In Questioning Ghosts
by Amielleon
Summary: Eirika sorts through her feelings toward Lyon in an attempt to persuade the masses. Her story doesn't go as planned.


Lyon –

It has been a long time since we've last spoken. Do you remember me? I remember you. I remember all the people you have been, the boy I had met and the man you became. If I were to flatter you, I would forget the man and think only of the boy in the Royal Garden.

We met you together, my brother and I. May I never forget now that I have such a person, and that from birth we have never let each other be alone. You told us we would be your first friends your age. I liked the idea of being your friend for you, before I knew what that would mean.

I think when we were young I did not understand you. I still might not. But now I know we are different, although I still struggle to see things as you did.

As for myself, I cannot imagine being led to the path you took. And I cannot imagine taking it. But Lyon, somehow or the other you were, and did.

.

Oh Lyon, if this were a letter meant for you I should burn it so that it might reach your spirit. But there are others who must read this, and so you might never see it.

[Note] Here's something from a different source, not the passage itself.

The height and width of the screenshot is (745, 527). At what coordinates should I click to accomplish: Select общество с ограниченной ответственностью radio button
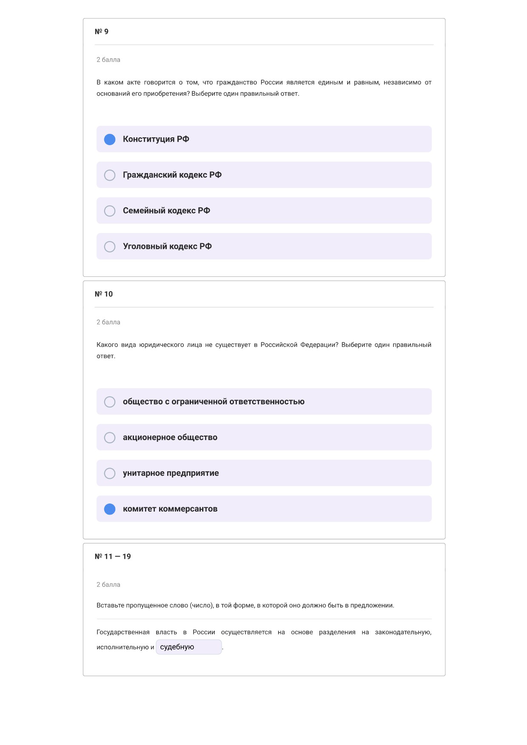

The world must know so that you and Grado may be, if not forgiven, at least understood.

If you were alive now you would be dedicating yourself to her welfare with no regard for your own. That was what you did while you were alive.

I took your life and this is the way I am trying to bring you to life again, however poor a copy my words may be. If my words move a single spirit away from vengeance upon Grado, then this will have been worthwhile.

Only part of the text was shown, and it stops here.